TASK |
Retype the lines running from the one with "You are a computer-use" to the one with "(1005, 665)", reproducing each unchanged, and leave the pictures out of your answer.

INPUT ROWS |
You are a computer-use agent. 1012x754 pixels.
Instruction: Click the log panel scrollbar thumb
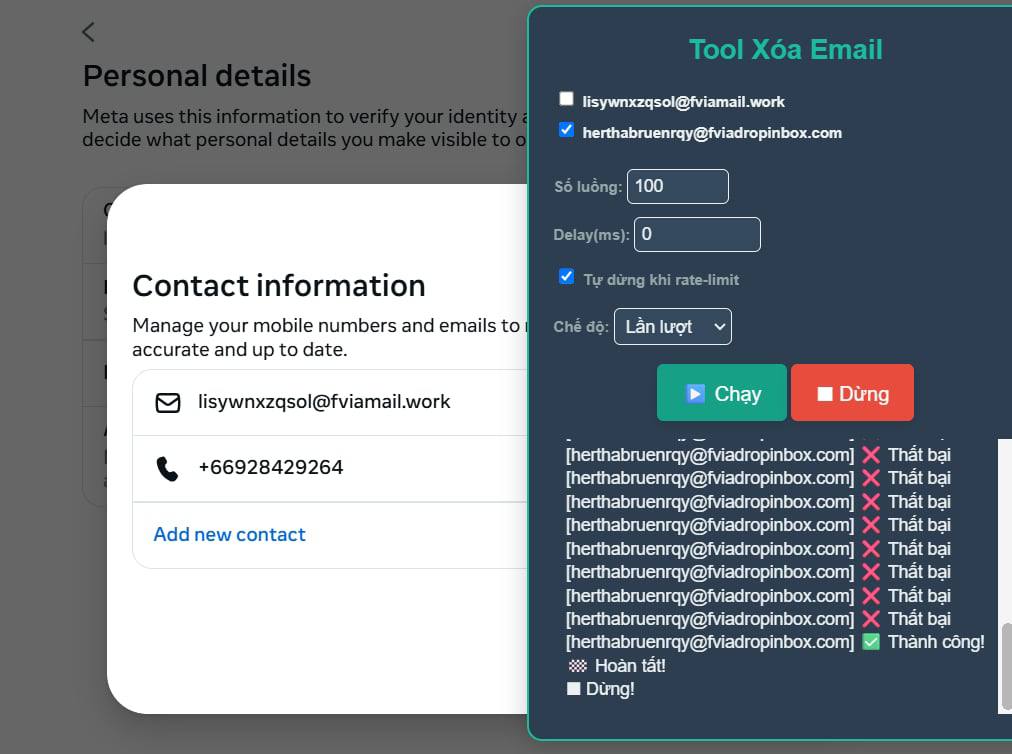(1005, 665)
* * *
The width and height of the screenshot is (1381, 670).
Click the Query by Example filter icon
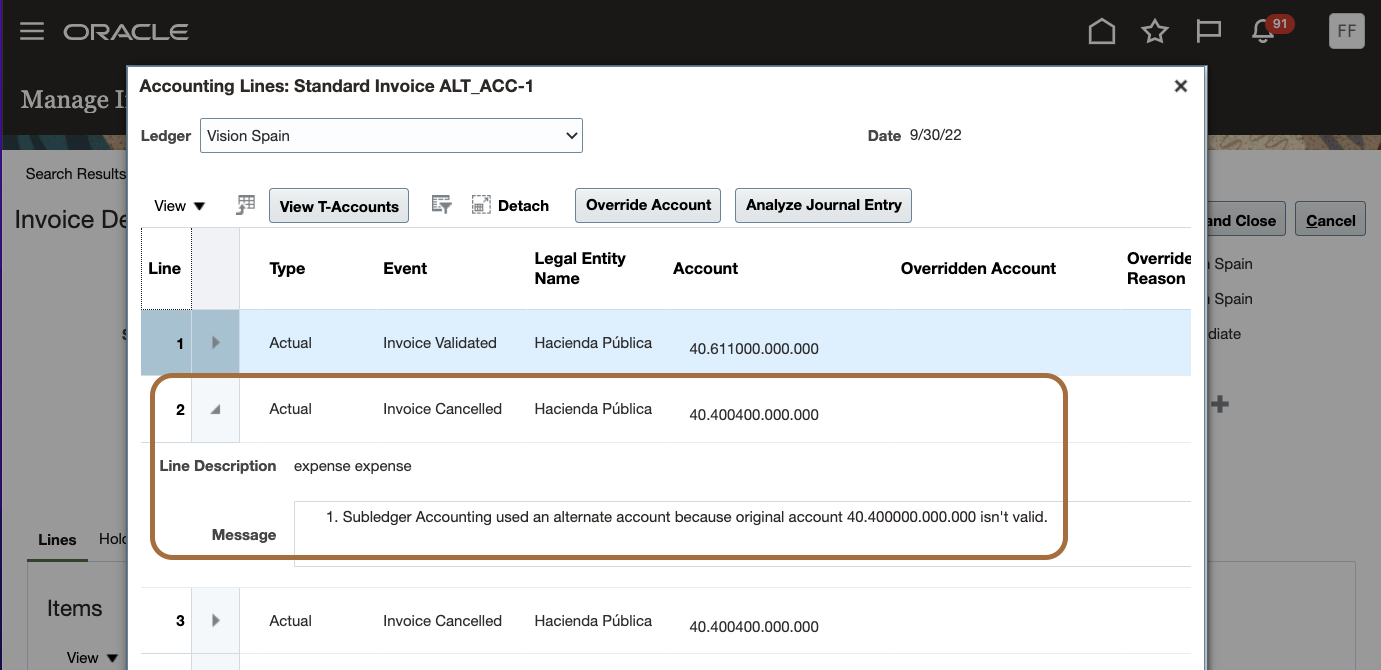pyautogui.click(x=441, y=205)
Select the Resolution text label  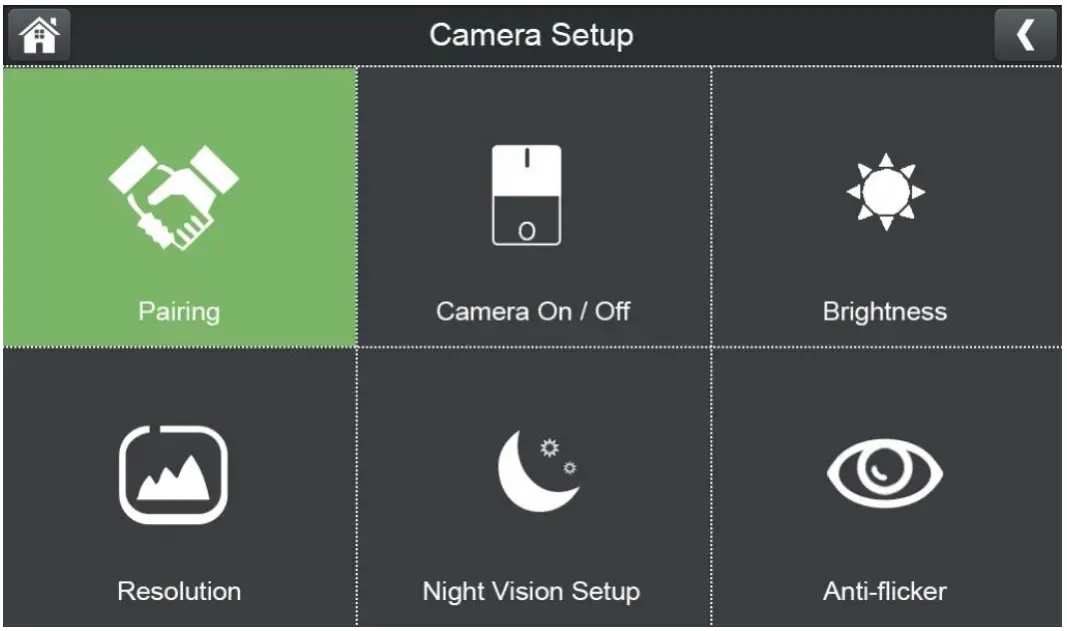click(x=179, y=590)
==
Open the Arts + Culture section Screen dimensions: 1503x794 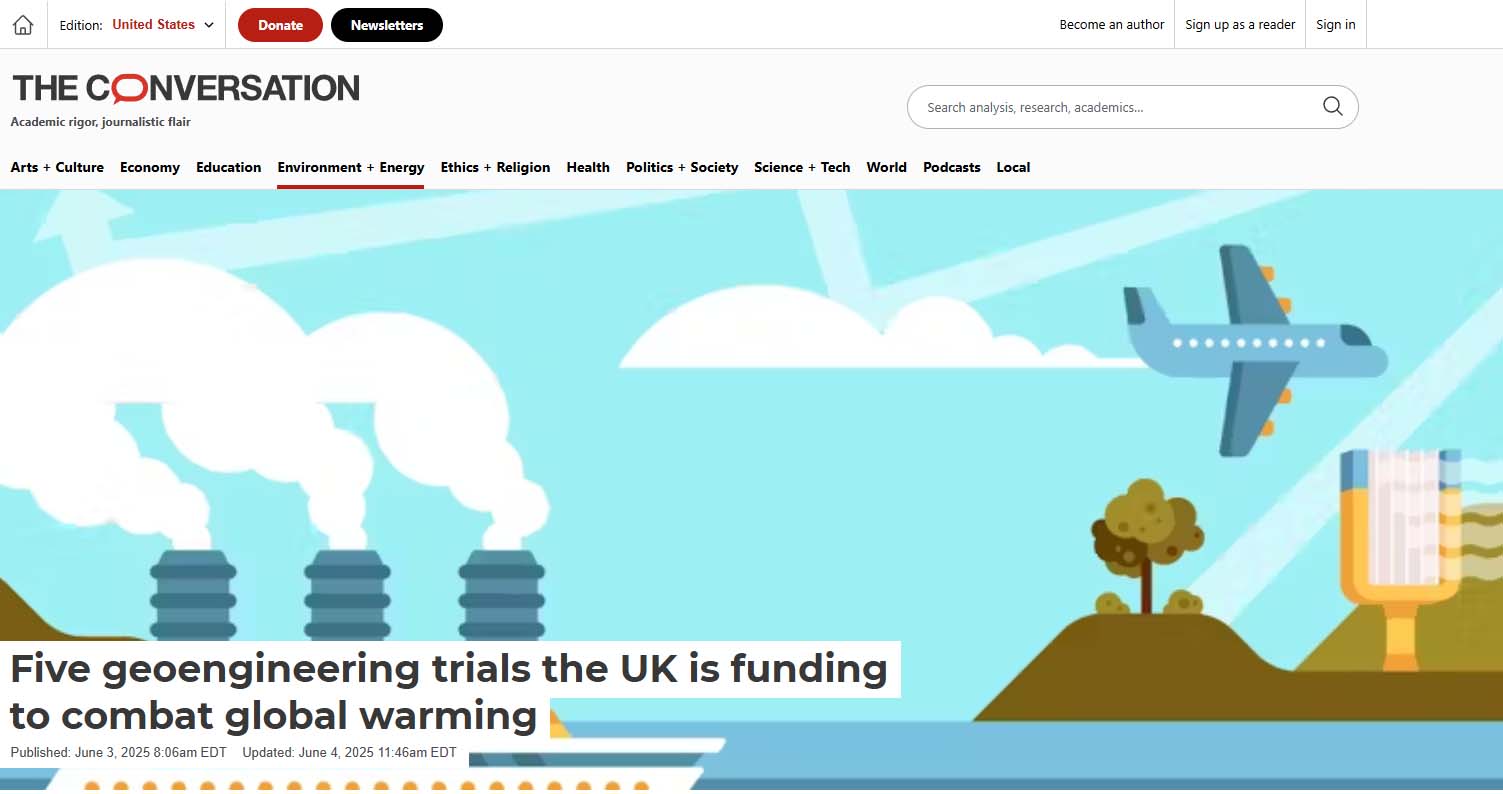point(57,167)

SOLUTION FOR THIS TASK |
You are a computer-use agent. 1012x754 pixels.
Instruction: Click the log panel scrollbar thumb
(1005, 665)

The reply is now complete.